E tanta comunhão, havia ali, na Lagoa do Sal, naquele instante, que, nem falar, falavam, as mulheres. E seu silêncio grave prolongava, o silêncio das horas, campo fértil donde brotavam brancos labirintos.
III-PENHA - 24.04.2003
O que mais me encantou, porém, não vi. Apenas me contaram meus amigos.
Na cidade de Penha, (antigamente), Canguaretama (agora), aconteceu, no dia 24 de abril de 2003, a morte do brincante Antônio Lima, Capitão Mar-e-Guerra do Fandango.

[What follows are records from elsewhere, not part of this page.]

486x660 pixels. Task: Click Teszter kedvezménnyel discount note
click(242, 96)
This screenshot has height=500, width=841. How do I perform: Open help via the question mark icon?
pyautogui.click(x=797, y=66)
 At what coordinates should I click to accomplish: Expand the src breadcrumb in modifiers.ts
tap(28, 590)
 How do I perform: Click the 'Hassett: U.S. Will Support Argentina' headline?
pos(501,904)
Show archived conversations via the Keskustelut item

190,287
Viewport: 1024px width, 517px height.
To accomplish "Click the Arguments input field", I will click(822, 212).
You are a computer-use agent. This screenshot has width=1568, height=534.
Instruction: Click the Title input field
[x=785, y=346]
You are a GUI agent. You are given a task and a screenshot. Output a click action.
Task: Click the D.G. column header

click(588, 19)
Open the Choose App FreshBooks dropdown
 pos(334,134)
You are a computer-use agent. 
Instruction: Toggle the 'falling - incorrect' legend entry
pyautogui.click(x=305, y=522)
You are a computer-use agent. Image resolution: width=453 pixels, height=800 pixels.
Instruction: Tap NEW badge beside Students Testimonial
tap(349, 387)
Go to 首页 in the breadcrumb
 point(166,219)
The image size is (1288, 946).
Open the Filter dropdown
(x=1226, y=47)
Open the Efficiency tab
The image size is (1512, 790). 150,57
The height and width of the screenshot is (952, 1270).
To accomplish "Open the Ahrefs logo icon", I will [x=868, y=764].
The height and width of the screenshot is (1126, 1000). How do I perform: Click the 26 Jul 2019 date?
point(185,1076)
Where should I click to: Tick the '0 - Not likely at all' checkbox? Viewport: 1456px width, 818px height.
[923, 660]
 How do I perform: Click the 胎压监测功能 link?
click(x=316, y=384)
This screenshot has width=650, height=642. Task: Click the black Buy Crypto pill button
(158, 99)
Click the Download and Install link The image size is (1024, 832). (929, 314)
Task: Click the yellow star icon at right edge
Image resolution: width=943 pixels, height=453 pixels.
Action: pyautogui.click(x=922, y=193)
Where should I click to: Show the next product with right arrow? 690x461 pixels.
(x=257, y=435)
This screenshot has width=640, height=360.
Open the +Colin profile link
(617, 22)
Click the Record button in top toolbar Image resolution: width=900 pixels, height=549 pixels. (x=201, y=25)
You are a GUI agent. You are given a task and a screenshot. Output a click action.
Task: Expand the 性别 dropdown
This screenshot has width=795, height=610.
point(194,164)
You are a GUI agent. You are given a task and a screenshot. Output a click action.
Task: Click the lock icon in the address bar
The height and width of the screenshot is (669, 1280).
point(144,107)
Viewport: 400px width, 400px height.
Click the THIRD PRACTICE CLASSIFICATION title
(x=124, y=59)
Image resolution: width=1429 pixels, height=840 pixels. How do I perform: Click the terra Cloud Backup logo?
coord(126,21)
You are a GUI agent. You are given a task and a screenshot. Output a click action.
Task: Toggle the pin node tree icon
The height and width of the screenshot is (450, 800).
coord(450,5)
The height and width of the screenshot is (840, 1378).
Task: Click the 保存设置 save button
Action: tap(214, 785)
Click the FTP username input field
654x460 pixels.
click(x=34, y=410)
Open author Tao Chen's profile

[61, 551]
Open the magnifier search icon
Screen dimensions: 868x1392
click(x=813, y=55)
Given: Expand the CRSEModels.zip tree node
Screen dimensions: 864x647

Antônio Lima era pessoa rara. Conhecido de todos na cidade, conquistara a amizade e o respeito de todos os colegas do Fandango. Por isso, logo após a sua morte, os velhos companheiros decidiram prestar-lhe uma homenagem comovente, como nunca se viu nem se verá.
Foi assim que, vestidos de marujos, desfilaram nas ruas da cidade, cantando compungidos, o romance do "Corsário da India", que começa: "Aqui viemos, Santa Virgem vosso cortejo formar", levando o velho amigo ao cemitério. No Campo Santo, o grupo ainda cantou: "Saltamos desta nobre barca", despedida ao amigo que partia.
Canguaretama nunca viu um gesto, tão nobre nem tão belo, como aquele. Que outro mais, não podia ser igual.
A Cultura do Povo é uma cidade onde ainda persistem os exemplos de solidariedade e de nobreza, que ficarão, marcando para sempre, o passado, o presente e o futuro, dessa gente do povo, sempre amiga.